Comparison of Patients Operated for Lumbar Spinal Stenosis with and without Spondylolisthesis – A Secondary Analysis of the NORDSTEN Trials

医学 脊椎滑脱 腰椎管狭窄症 椎管狭窄 狭窄 腰椎 外科 放射科
作者
Clemens Weber,Erland Hermansen,Tor Åge Myklebust,Hasan Banitalebi,Helena Brisby,Jens Ivar Brox,Eric J. F. Franssen,Christian Hellum,Kari Indrekvam,Knut Harboe,Frode Rekeland,Tore K. Solberg,Kjersti Storheim,Ivar Magne Austevoll
出处
期刊:Spine [Lippincott Williams & Wilkins]
卷期号:49 (19): 1332-1338
标识
DOI:10.1097/brs.0000000000005038
摘要

Study Design.

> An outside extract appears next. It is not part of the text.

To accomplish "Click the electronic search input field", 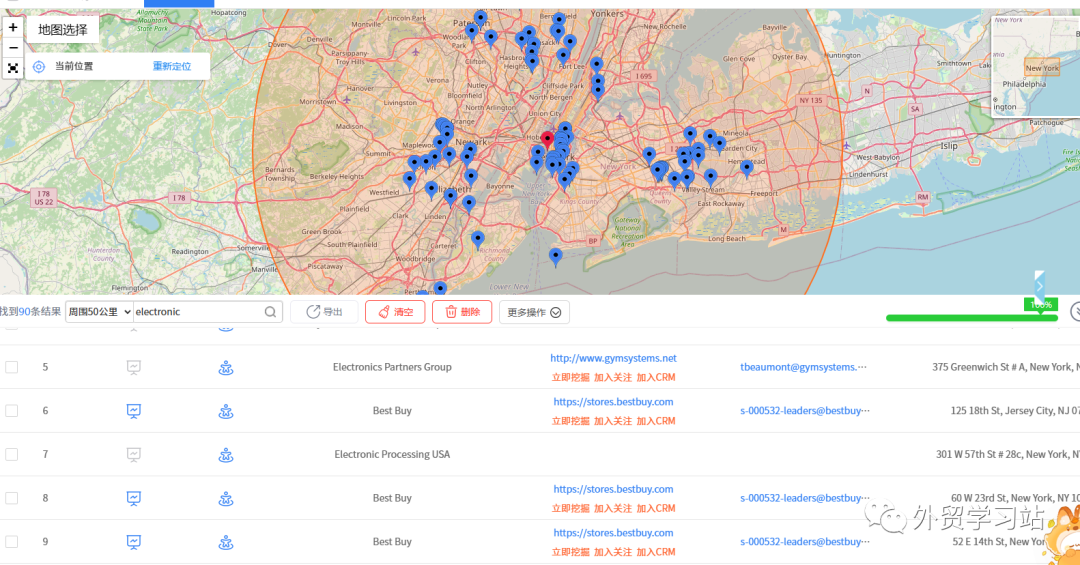I will pyautogui.click(x=198, y=312).
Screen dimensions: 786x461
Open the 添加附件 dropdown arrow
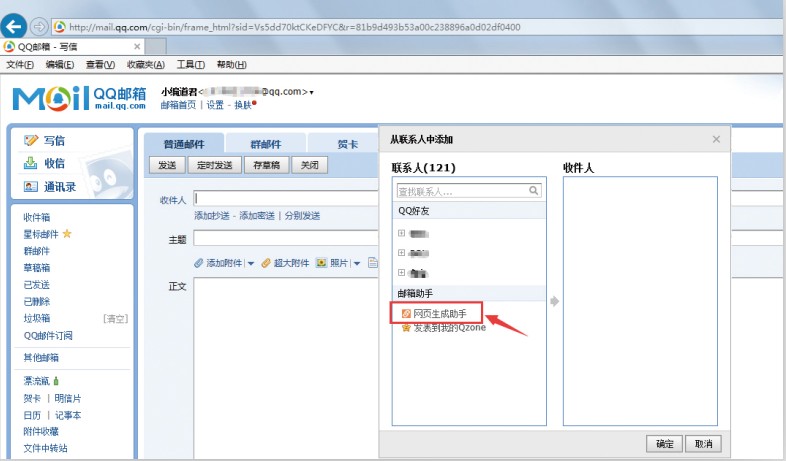pyautogui.click(x=251, y=264)

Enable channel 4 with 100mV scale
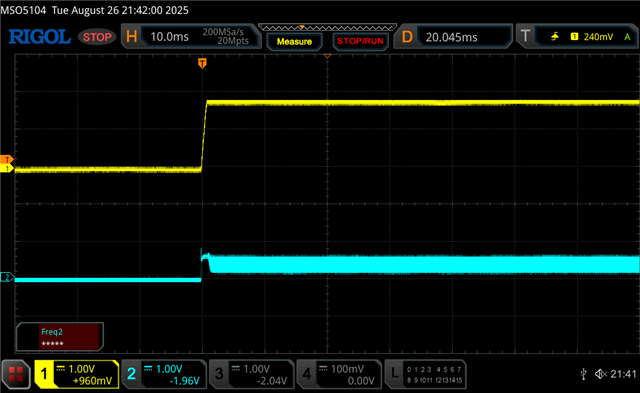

Observational cohort study (secondary analysis of two randomized trials). Objective. The aim of this study was to investigate whether function, disability, pain, and quality of life before surgery and patient-reported outcome as well as complication and reoperation rates up to 2 years after surgery differ between lumbar spinal stenosis patients with and without spondylolisthesis. Summary of Background Data. Lumbar spinal stenosis is a degenerative condition of the spine, which appears with or without degenerative spondylolisthesis often presenting similar signs and symptoms. Materials and Methods. This study is a secondary analysis of two randomized trials on patients with lumbar spinal stenosis with and without spondylolisthesis conducted at 16 public Norwegian hospitals. Disability, function, back pain, leg pain, quality of life, complication, and reoperation rates up to 2 years after surgery were compared between the two cohorts. Results. A total of 704 patients were included in this study, 267 patients with spondylolisthesis [median age: 67.0 yr (IQR: 61.0–72.0 yr); 68.7% female] and 437 patients without spondylolisthesis [median age: 68.0 yr (IQR: 62.0–73.0 yr); 52.9% female]. In the linear mixed-model analysis there were no significant differences in disability, function, back pain, leg pain, and quality of life scores between the two cohorts of patient with and without spondylolisthesis before surgery or at 2 years of follow-up. The complication rate was 22.9% in patients with spondylolisthesis and 12.1% in patients without spondylolisthesis ( P <0.001). There were no significant differences in reoperation rates. Conclusions. In patients with lumbar spinal stenosis the symptom burden before surgery and the clinical outcome up to 2 years after surgery were similar independently of a concomitant spondylolisthesis. Level of Evidence. II.